-- PROVIDED PASSAGE --
------------------------------------------------
Well, you wouldn't if you were RIAA/CRIA, at least. You'd go after a more lucrative target, like stealing hundreds of thousands of tracks from hard working independent musicians.  (Source: MPAA/RIAA)

Record companies around the world contend that they are the only ones allowed to steal musicians' work.  (Source: Corbis)
After infringing on thousands of artists' works, the big four labels agree to collectively pay them $45M USD

Since the 1980s, record companies have taken tracks from musicians who had not signed with them and put them on a "pending list". This left thousands of musicians receiving no royalties as the major labels used, distributed, and even profited off their tracks.

In Canada alone, this situation reached the point where 300,000 tracks, some dated back to the 1980s were listed as "pending".  Some musicians were actively working -- to no avail -- to stop the record companies from pirating their tracks.

Now they have a bit of vindication.  After a long class action lawsuit dating back to 2008, filed on behalf of angry independent musicians, Warner Music, Sony BMG Music, EMI Music, and Universal Music have in effect acknowledged that they were engaging in copyright infringement.  They have agreed to settle to the tune of $45M USD. 

The Canadian Recording Industry Association CRIA, the Canadian sister organization of the RIAA, and the organization that represents the major labels claim that the payout is not an admission of guilt.  They write, "The settlement is a compromise of disputed claims and is not an admission of liability or wrongdoing by the record labels."
------------------------------------------------
-- PROBLEM DETAILS --
Using the article on the record-label settlement, answer each of these:
(a) How many tracks in Canada were listed as "pending"?
(b) To what year does the class action lawsuit date back?
(c) What amount did the four major labels agree to pay in the settlement?
The lines play no part here and can be left aside.
------------------------------------------------
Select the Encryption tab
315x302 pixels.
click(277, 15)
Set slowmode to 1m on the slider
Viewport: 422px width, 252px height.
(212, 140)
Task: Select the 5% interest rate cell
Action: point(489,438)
------------------------------------------------
-- THE REPLY --
(a) 300,000
(b) 2008
(c) $45M USD